# Q3: Effect of Activation Functions on CNN Performance  
## Experiment: ReLU Activation

This notebook investigates how the **ReLU (Rectified Linear Unit)** activation function
affects the performance of a convolutional neural network (CNN) on the Fashion-MNIST dataset.

To ensure a fair comparison, the dataset, network architecture, optimiser, learning rate,
and training procedure are kept identical to the other Q3 experiments
(LeakyReLU, Sigmoid, and Tanh). Only the activation function differs.


## Experimental Setup

- **Dataset:** Fashion-MNIST (10 classes)
- **Input:** 28 × 28 grayscale images
- **Train / Validation split:** 80% / 20%

### CNN Architecture
- Conv2D: 1 → 8 channels, kernel size 3
- ReLU activation
- MaxPooling: 2 × 2
- Conv2D: 8 → 16 channels, kernel size 3
- ReLU activation
- MaxPooling: 2 × 2
- Fully connected layer: 128 units
- ReLU activation
- Output layer: 10 units

### Training Configuration
- **Loss function:** CrossEntropyLoss
- **Optimiser:** Adam
- **Learning rate:** 0.01
- **Epochs:** 20

Only the **activation function** differs between experiments.


In [103]:
import sys
sys.path.append("..")

from functions import get_data, data_split_train_val

import torch
import torch.nn as nn
import torch.optim as optim
from torch.utils.data import TensorDataset, DataLoader

import matplotlib.pyplot as plt

In [104]:
# Load Fashion-MNIST (normalised to [0,1])
X, y = get_data("../data/fashion-mnist_test.csv")

# Train/validation split
X_train, X_val, y_train, y_val = data_split_train_val(X, y)

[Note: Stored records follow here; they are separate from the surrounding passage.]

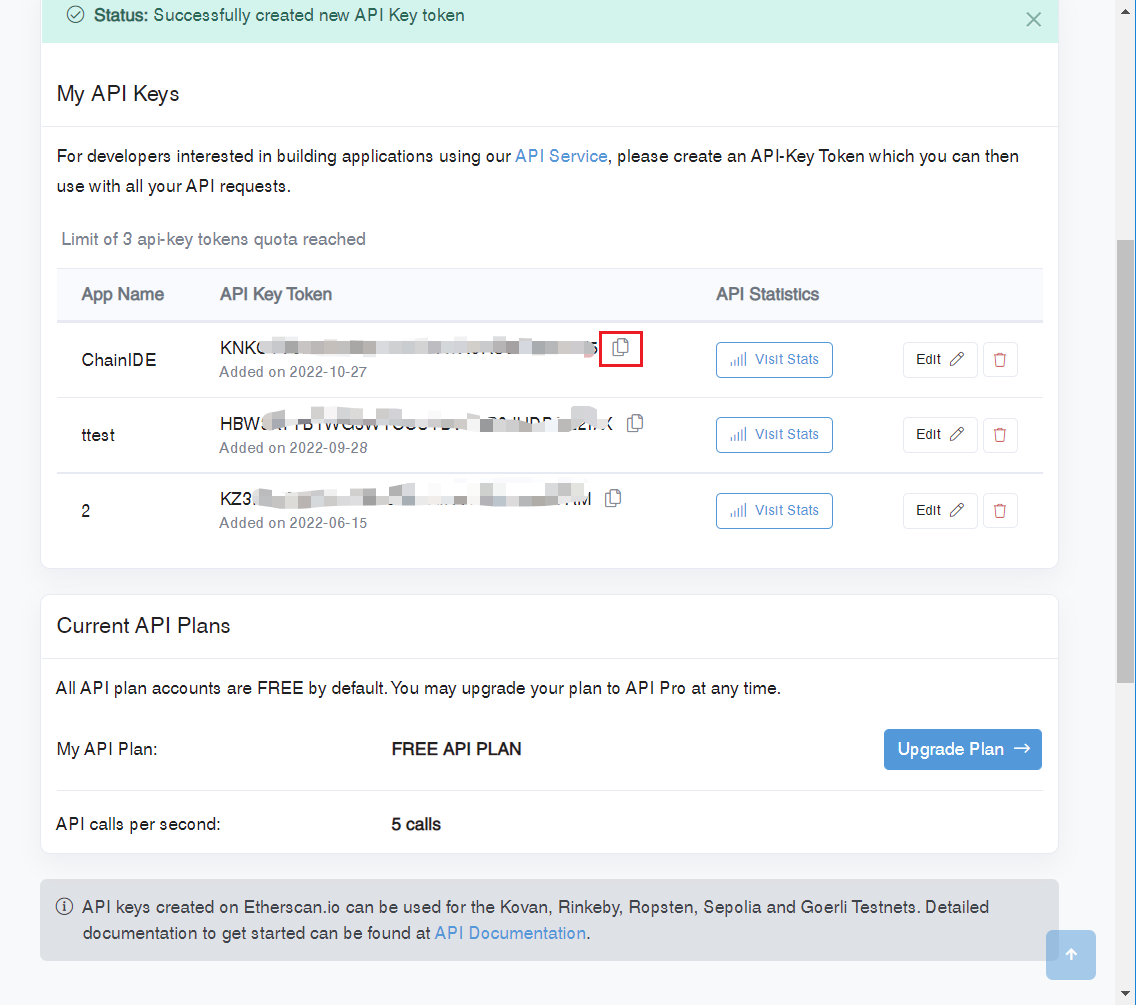Screen dimensions: 1136x1005
Task: Click the App Name column header
Action: (123, 294)
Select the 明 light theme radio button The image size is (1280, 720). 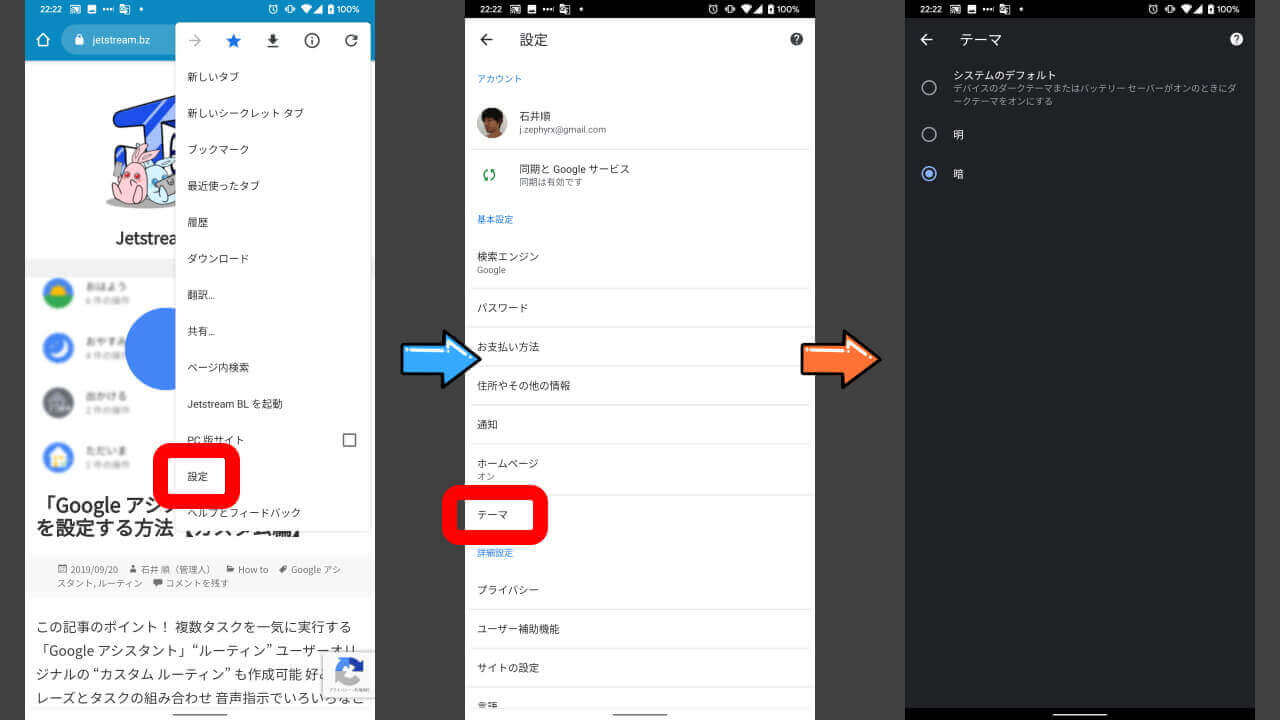pos(929,134)
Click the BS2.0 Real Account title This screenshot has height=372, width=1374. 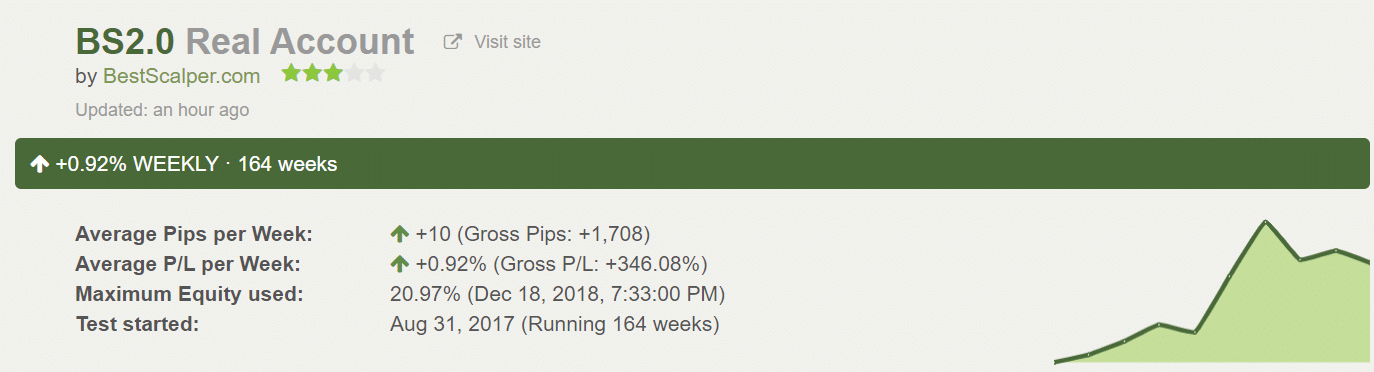(x=244, y=41)
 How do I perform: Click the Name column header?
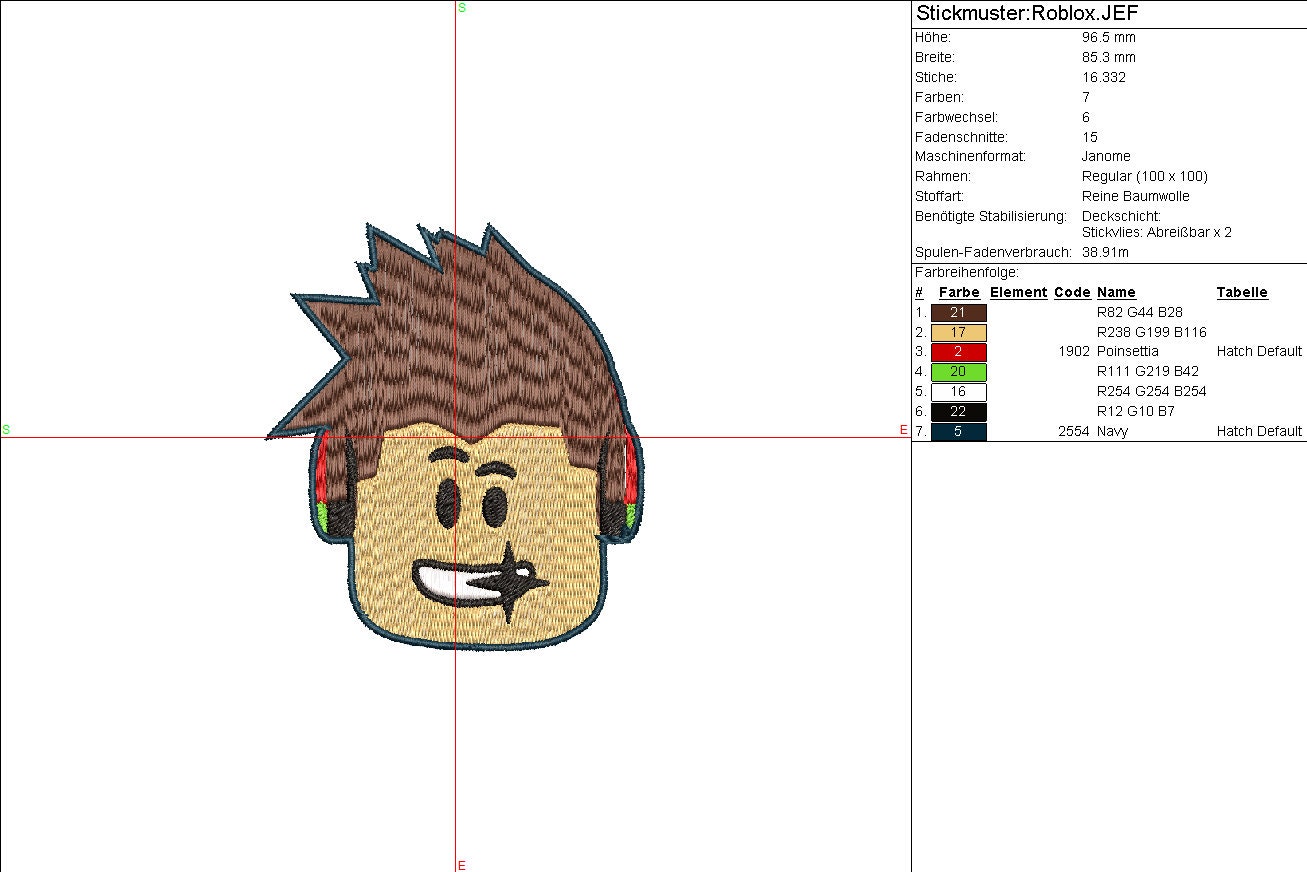coord(1116,292)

print("Train shape:", X_train.shape)
print("Validation shape:", X_val.shape)

Train shape: (8000, 784)
Validation shape: (2000, 784)


In [105]:
# convert numpy arrays to PyTorch tensors
X_train_tensor = torch.from_numpy(X_train).float()
y_train_tensor = torch.from_numpy(y_train).long()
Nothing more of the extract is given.